Until more data are gathered, one has to confine to the conservative approach which is to consider the isolates of these patients as methicillinresistant S. aureus and to implement the isolation precautions as advocated by the Centers for Disease Control guidelines.

Until many of the therapeutic and epidemiological questions are answered, the most conservative approach is to treat the isolates as intrinsically resistant methicillin-resistant S. aureus and not be concerned about the mechanisms.

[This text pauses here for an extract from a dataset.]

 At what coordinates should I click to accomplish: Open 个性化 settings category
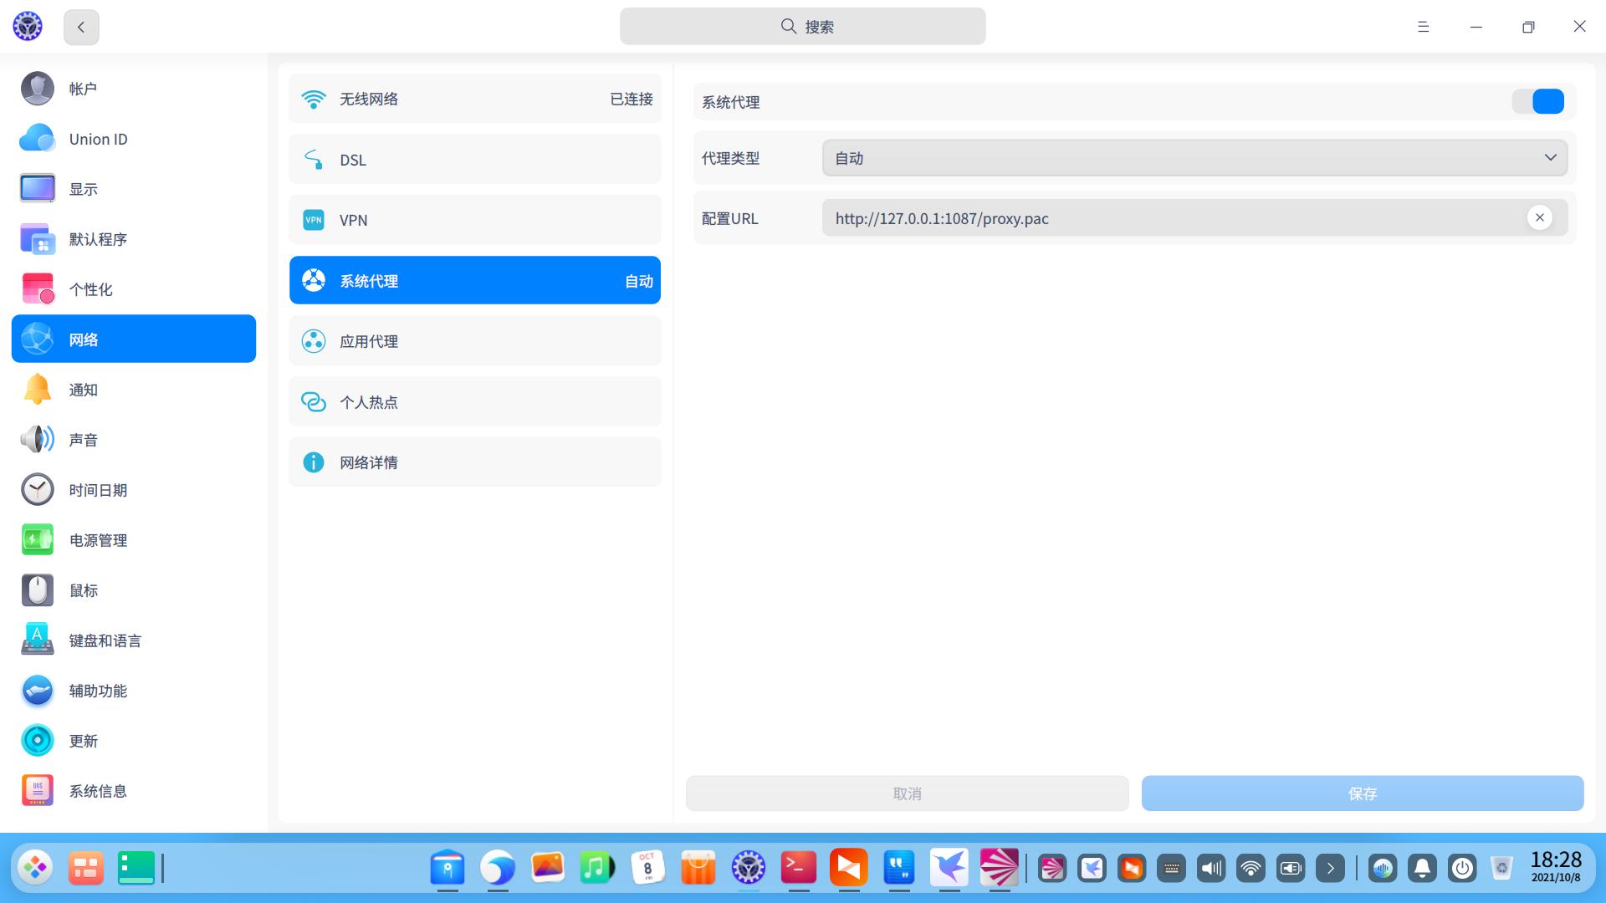90,289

If a different decision is to be made, it will be based on indivisual discretion and it should be made because of a high incidence of the beta lactamase- mediated oxacillin-resistant strains. This decision can therefore be taken by the appropriate hospital personnel, e.g., microbiologist, infectious disease physician, and epidemiologist. If laboratory workers wish to determine whether a borderline culture is heteroresistant, they could do an MIC (minimum inhibitory concentration) test that includes a beta-lactamase inhibitor in combination with the beta-lactam antimicrobial agent, they could also do a disk diffusion test with amoxicillin-clavulanic acid [14], or they could use the 24-h agar screen test [15].

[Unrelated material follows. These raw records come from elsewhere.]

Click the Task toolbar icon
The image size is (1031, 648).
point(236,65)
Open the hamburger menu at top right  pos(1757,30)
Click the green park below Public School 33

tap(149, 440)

The terms methicillin resistant, intrinsically resistant, occult resistant [16] and heteroresistant are used interchangeably to refer to those strains with chromosomally mediated resistance not only to methicillin but also to oxacillin, nafcillin, cloxacillin, flucloxacillin, cephalosporins, and probably all beta-lactams. This resistance is related to altered or lowaffinity targets, since the PBPs (penicillin binding proteins) appear to be involved [17]. Acquired-resistant S. aureus would be those strains that are resistant to a PRP because of the beta-lactamase they produce which is probably always acquired and plasmid mediated. If S. aureus isolate is found to be resistant to oxacillin, for example, it could be further tested as described above and further designated as either intrinsically or acquiredresistant S. aureus. If these acquired resistant S. aureus are tested against these beta-lactam antimicrobial agents in combination with clavulanic acid or sulbactam (Beta-lactamase inhibitors), they become susceptible to the Beta-lactam antimicrobial agents. Additional studies are needed to determine the therapeutic and epidemiological implications of these findings. Several new antibiotics showing promising activity may be used against these multidrug-resistant bacteria. However, as the history of bacterial resistance has taught us, it will be a matter of time until these organisms adopt mechanisms of resistance to these new drugs. The key then lies in preventive measures. Surgeons and physicians must adhere to the precautionary guidelines recently set forth by the CDC and HICPAC: chief among these guidelines being the elimination of inappropriate antibiotic usage, especially inappropriate vancomycin use.